Os casos envolvendo a Convenção de Haia para Subtração Internacional de Crianças apresentam alto grau de complexidade, especialmente quando envolvem situações de violência doméstica praticada no país de origem.

25/6/2024

Entre os dias 18 e 21 de junho, foi realizado, na África do Sul, o Forum on Domestic Violence and the Operation of Article 13(1)(b) of the 1980 Child Abduction (Fórum sobre a Violência Doméstica e a Operação do Artigo 13(1)(b) da Convenção de Haia)organizado pelo Comitê Gestor da Convenção de Haia. O evento teve por objetivo principal colocar em pauta a discussão sobre a relevância do tema da violência doméstica na operacionalização da Convenção de Haia. Participaram diversos órgãos e atores envolvidos na aplicação da Convenção, incluindo mães que foram vítimas de violência, pais e mães deixados para trás, profissionais da Justiça, pesquisadores e especialistas na área, bem como órgãos dos Estados Contratantes, inclusive do Brasil. O evento constituiu um momento relevante para melhor compreender como a violência doméstica se apresenta nos casos em que Convenção vem sendo aplicada.
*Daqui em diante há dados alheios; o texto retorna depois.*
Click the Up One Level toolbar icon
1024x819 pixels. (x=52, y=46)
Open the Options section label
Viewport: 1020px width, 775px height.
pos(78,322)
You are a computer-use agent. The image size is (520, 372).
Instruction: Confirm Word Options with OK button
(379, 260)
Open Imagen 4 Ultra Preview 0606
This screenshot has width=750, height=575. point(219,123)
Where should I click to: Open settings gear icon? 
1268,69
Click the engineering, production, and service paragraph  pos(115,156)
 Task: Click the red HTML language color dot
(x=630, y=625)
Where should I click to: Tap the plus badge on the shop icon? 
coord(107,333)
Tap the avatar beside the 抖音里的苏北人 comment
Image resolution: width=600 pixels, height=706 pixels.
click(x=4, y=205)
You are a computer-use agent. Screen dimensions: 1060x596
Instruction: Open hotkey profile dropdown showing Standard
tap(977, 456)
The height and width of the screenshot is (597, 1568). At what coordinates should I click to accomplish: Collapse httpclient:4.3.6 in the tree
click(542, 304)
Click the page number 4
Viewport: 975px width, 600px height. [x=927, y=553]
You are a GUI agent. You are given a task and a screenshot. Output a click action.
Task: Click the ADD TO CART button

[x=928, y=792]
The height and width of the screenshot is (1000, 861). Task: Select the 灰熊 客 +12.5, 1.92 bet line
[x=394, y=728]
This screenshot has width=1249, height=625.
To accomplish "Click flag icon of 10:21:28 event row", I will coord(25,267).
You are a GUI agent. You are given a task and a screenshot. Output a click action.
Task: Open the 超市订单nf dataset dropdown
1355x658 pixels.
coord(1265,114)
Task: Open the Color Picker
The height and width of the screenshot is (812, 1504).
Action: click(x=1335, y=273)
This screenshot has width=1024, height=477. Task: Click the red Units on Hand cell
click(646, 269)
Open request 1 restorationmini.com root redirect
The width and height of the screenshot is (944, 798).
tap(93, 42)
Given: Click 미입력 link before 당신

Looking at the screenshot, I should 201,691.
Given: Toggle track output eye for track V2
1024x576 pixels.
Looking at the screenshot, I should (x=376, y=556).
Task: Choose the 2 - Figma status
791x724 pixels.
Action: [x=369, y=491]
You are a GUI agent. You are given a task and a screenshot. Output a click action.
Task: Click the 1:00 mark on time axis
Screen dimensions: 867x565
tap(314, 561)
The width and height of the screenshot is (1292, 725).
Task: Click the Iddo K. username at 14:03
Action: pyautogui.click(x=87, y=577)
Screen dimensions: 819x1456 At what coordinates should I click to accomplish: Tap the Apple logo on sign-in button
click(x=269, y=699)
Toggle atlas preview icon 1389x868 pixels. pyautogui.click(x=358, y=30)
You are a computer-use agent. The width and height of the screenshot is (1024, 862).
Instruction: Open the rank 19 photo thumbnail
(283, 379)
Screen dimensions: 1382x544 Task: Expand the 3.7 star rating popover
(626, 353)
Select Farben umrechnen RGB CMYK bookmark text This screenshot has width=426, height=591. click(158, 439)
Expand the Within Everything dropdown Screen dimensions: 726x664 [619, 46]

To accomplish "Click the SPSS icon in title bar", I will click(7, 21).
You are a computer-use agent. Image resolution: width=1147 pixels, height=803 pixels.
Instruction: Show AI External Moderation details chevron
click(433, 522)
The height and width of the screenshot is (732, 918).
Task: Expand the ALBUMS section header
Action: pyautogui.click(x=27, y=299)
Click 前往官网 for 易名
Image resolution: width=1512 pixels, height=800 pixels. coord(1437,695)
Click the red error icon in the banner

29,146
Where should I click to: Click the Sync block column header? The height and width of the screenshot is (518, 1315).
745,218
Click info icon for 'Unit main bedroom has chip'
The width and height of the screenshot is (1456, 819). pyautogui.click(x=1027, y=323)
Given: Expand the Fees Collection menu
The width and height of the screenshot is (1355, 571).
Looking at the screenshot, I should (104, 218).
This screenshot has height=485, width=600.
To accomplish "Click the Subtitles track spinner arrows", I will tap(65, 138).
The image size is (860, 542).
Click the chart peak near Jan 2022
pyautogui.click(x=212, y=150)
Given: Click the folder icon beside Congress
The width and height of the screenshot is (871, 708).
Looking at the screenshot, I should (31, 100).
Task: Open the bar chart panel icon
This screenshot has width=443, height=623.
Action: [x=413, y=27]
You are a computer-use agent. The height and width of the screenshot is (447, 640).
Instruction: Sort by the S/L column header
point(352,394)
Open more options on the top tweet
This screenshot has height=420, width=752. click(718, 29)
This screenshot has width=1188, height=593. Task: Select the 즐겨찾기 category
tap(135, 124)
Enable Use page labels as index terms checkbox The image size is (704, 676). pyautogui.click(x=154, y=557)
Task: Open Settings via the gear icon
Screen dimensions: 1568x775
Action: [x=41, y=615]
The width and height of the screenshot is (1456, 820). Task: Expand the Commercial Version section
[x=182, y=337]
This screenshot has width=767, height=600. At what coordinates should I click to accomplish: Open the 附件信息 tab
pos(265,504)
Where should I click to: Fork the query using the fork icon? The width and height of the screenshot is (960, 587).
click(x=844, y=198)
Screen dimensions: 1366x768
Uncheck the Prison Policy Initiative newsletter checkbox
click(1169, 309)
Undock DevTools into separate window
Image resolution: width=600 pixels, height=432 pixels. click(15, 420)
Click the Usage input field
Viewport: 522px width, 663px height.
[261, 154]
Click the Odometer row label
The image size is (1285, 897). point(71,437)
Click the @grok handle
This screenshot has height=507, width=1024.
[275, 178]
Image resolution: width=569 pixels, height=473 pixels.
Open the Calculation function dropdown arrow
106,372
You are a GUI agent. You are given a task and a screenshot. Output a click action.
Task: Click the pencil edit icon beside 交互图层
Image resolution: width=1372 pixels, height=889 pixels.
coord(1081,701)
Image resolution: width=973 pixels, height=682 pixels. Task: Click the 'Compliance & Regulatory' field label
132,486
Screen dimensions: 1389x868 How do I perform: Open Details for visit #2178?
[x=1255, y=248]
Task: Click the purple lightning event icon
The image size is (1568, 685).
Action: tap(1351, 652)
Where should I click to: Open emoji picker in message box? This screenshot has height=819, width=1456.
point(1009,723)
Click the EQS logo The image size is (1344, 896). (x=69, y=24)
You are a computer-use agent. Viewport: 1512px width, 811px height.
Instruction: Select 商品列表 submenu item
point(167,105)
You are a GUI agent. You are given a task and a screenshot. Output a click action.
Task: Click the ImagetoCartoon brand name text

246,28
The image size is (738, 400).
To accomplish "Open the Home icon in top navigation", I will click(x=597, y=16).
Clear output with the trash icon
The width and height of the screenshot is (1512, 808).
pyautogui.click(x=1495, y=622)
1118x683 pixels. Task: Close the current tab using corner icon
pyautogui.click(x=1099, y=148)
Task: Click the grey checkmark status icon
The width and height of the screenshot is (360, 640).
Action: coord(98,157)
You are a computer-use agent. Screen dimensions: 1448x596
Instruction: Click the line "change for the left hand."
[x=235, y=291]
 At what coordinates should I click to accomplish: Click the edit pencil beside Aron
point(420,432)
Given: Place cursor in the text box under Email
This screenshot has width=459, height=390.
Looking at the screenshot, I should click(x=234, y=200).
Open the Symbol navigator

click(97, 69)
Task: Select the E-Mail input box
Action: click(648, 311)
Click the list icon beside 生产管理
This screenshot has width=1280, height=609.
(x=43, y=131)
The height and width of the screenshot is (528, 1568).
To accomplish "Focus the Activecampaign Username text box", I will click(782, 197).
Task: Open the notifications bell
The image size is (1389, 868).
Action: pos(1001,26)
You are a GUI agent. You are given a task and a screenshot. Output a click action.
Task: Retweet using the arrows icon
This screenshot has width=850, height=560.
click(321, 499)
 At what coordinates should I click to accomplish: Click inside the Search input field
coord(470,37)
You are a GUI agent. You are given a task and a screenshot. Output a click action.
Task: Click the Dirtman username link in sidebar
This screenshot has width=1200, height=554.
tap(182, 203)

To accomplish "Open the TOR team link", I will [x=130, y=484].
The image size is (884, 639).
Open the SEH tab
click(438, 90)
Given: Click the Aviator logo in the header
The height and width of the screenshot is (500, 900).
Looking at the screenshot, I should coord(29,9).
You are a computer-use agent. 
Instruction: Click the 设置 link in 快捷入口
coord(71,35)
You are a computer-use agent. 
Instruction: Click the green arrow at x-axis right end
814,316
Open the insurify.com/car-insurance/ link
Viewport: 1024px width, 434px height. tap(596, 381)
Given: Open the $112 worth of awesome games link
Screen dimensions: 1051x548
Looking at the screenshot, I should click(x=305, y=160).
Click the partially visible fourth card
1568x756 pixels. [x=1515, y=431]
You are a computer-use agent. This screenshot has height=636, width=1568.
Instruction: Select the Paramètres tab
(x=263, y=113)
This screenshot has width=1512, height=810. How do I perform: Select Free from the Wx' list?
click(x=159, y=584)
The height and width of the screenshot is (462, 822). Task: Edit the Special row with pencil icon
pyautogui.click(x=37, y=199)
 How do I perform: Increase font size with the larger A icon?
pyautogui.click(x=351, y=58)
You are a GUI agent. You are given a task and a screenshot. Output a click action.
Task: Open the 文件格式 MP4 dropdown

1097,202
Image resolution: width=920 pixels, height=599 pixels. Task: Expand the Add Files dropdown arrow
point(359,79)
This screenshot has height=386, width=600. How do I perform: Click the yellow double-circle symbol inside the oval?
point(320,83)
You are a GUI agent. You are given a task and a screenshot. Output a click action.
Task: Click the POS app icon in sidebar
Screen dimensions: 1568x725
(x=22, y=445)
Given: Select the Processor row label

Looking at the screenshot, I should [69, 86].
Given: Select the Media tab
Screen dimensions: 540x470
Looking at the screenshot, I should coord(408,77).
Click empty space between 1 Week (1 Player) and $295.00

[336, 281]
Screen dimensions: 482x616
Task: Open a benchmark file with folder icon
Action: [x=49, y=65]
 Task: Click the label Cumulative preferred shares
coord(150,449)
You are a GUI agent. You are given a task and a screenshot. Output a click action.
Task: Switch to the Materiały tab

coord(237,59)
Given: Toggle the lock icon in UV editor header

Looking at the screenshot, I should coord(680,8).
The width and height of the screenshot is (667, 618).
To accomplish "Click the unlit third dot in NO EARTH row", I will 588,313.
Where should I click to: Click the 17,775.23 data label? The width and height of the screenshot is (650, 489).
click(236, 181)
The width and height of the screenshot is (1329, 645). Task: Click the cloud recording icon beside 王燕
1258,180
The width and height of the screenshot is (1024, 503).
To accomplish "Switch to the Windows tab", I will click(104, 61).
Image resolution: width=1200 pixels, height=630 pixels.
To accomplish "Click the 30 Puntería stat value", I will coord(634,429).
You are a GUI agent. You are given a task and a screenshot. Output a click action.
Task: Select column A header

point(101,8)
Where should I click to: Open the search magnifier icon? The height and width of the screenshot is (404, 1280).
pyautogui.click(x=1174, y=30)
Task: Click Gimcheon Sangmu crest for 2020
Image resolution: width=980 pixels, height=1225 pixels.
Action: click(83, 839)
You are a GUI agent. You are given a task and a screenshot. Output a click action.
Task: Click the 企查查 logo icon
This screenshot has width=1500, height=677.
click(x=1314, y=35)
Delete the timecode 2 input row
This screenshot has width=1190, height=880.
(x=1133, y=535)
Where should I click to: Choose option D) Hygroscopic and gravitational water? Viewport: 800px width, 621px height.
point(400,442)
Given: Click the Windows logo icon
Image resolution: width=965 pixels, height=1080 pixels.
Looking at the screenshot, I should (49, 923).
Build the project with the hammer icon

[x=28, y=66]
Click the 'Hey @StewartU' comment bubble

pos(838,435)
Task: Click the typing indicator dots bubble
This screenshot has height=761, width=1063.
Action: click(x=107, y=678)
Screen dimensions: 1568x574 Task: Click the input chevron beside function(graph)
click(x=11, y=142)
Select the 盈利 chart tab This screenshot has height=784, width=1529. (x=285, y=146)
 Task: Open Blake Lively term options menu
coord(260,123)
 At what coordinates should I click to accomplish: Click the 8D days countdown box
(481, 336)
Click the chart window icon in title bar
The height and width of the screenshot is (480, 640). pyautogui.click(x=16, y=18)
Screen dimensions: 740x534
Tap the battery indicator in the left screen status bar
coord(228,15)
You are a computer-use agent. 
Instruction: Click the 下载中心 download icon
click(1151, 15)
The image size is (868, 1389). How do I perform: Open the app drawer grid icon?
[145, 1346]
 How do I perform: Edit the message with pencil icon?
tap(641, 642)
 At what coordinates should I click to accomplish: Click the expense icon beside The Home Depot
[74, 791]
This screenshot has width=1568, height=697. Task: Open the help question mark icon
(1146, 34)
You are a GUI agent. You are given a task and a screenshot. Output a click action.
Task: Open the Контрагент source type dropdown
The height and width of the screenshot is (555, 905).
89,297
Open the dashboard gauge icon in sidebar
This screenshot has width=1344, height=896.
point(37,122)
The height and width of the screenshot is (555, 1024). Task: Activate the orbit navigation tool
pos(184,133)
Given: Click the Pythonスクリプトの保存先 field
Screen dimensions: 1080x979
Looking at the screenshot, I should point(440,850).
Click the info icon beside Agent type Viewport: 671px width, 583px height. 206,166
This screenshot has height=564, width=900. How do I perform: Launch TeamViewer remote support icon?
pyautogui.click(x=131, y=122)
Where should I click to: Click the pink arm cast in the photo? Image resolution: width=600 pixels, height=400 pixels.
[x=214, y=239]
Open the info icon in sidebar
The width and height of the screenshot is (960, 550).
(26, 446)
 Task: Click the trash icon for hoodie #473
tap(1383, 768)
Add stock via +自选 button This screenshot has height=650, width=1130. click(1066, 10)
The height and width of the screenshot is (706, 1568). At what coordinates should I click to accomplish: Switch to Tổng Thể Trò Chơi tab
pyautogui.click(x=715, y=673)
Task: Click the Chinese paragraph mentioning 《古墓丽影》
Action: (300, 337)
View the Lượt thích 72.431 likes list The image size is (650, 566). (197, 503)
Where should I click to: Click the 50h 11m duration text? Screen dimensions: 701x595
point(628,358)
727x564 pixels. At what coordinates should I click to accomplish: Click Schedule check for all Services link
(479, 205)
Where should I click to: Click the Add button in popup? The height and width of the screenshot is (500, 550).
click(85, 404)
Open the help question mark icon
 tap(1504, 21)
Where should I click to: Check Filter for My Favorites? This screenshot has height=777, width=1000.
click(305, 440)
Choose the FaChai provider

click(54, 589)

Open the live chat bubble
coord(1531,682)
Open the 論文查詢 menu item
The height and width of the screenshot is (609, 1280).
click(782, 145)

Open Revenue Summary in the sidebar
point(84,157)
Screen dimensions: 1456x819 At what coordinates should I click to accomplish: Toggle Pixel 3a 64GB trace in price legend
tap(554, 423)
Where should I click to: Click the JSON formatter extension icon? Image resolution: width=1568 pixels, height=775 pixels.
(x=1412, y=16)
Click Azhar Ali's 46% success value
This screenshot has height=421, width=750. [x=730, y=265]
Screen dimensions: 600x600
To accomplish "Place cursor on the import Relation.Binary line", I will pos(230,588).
Desde 2014, venho atuando como perita nomeada no âmbito do TRF 1ª Região para realizar perícias psicológicas nos casos em que a hipótese do “grave risco de dano psicológico”, prevista no Art. 13(1)(b) da Convenção, é levantada. Assim, é na condição de psicóloga perita judicial que participei do evento e me interesso pelos seus desdobramentos.

Em âmbito global, se observa um crescimento cada vez maior dos casos de subtração internacional de crianças. A Convenção de Haia sobre os Aspectos Civis da Subtração Internacional de Crianças, de 25 de outubro de 1980, constitui um tratado internacional multilateral que prevê a cooperação entre os seus 101 Estados signatários com a finalidade de proteger crianças dos efeitos negativos da transferência não autorizada de seu país de residência habitual e/ou de sua retenção indevida em outro país, praticada por um dos genitores (Mazzuoli & Mattos, 2015). Ela impõe mecanismos voltados para promover o retorno imediato da criança ao país de origem.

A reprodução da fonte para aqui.